Friday morning, a kid was shot and killed across the street from a school in Albuquerque, New Mexico. It’s a tragic story, to be sure. The loss of life in anyone so young almost always is.

It’s a prime example of how there’s a complete disregard for life in far too many segments of the American population. People just don’t care, I’m afraid, and are ready to gun down people over relatively minor slights.

However, there’s another problem. It seems that some in the area want to use this to push for more gun control.

A teenager was shot and killed across the street from an Albuquerque school on Friday morning, prompting a temporary lockdown of the school and renewed political outcry for gun control among young people.

Authorities said during a news conference that the shooting appeared to have stemmed from an altercation between the unidentified West Mesa High School student and another person who was believed to be a juvenile.

City and school officials said the gun was not brought onto campus but that more needs to be done to ensure that children don’t have access to guns.

District Attorney Raúl Torrez and Albuquerque Mayor Tim Keller, both Democrats, were among those who pushed for tougher gun laws during the recent legislative session. That included a failed measure that would have enhanced the charge of possession of a firearm by a minor to a felony rather than a misdemeanor, which does not require prosecutors to be notified.

Understand that kids tend to think they can get away with anything. They think they’re smarter than they are, that they know everything, including how to get away with carrying a gun. Do you really think an enhanced penalty for gun possession would stop them?

Dream the hell on.

While that might make a difference in adults, these are kids we’re talking about.

Further, these are juveniles. The real impact of a felony isn’t in the time in prison, but the punishments afterward. No voting, no gun rights, difficulty in getting a job, things of that sort–which, I’ll admit, probably don’t help with keeping recidivism down, but still. Those don’t typically apply to juveniles.

So there’s less of a stick there than these officials seem to think.

Honestly, if that’s the best they’ve got, they need to knock it the hell off. It’s not remotely possible that enhanced penalties would have stopped what happened Friday morning.

Then again, there’s not likely to have been any gun control that would have prevented it. After all, federal law already prohibits selling guns to minors, and yet it happens every day on black markets throughout the entire nation. Why is that?

Maybe because black market gun dealers really don’t care who they’re selling it to, so long as they’ve got money.

If you want to deal with the problem, you have to do more than increase the punishment for a handful of crimes. You have to get down into the source and look at why the hell we have kids killing other kids in the first place.
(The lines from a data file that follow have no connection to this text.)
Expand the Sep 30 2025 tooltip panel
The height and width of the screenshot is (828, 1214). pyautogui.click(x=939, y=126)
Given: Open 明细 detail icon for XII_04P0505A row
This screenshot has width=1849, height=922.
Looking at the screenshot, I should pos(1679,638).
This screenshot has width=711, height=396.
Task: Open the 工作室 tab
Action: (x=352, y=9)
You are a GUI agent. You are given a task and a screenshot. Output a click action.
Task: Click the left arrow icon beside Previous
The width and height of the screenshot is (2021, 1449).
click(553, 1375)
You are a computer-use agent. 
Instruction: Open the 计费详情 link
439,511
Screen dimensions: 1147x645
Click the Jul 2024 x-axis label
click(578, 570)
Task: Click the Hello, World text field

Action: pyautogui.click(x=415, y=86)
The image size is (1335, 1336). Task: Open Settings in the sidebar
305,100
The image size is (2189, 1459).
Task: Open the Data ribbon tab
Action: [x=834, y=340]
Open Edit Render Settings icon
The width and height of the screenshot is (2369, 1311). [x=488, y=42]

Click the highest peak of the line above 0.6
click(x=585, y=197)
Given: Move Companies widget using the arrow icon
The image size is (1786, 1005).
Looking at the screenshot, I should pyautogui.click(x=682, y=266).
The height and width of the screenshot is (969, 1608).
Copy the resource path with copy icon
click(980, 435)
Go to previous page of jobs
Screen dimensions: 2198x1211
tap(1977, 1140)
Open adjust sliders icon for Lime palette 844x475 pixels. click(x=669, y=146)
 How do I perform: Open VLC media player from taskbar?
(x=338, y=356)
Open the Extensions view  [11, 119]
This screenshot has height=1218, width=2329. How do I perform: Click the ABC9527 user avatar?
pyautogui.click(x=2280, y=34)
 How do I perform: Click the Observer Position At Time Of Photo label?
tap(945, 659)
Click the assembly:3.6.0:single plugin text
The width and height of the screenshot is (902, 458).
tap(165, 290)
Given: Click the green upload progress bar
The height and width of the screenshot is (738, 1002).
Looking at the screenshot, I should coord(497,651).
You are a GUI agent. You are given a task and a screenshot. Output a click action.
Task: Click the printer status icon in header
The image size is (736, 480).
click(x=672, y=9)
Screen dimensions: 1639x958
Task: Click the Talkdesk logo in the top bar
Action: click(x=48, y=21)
You have to undermine the mechanisms in their communities that tell them this is a viable and worthwhile strategy.

But that’s not easy. It’s difficult to an insane degree, but it would be worth it.

The problem, however, is that it’s slow and it doesn’t make the headlines that get people reelected. So, politicians skip it, offer platitudes singing the virtues of failed gun control policies instead, then act shocked when absolutely nothing happens.

Sadly typical of too many elected officials, too, but this is where we are. Tell me you’re shocked. I dare you.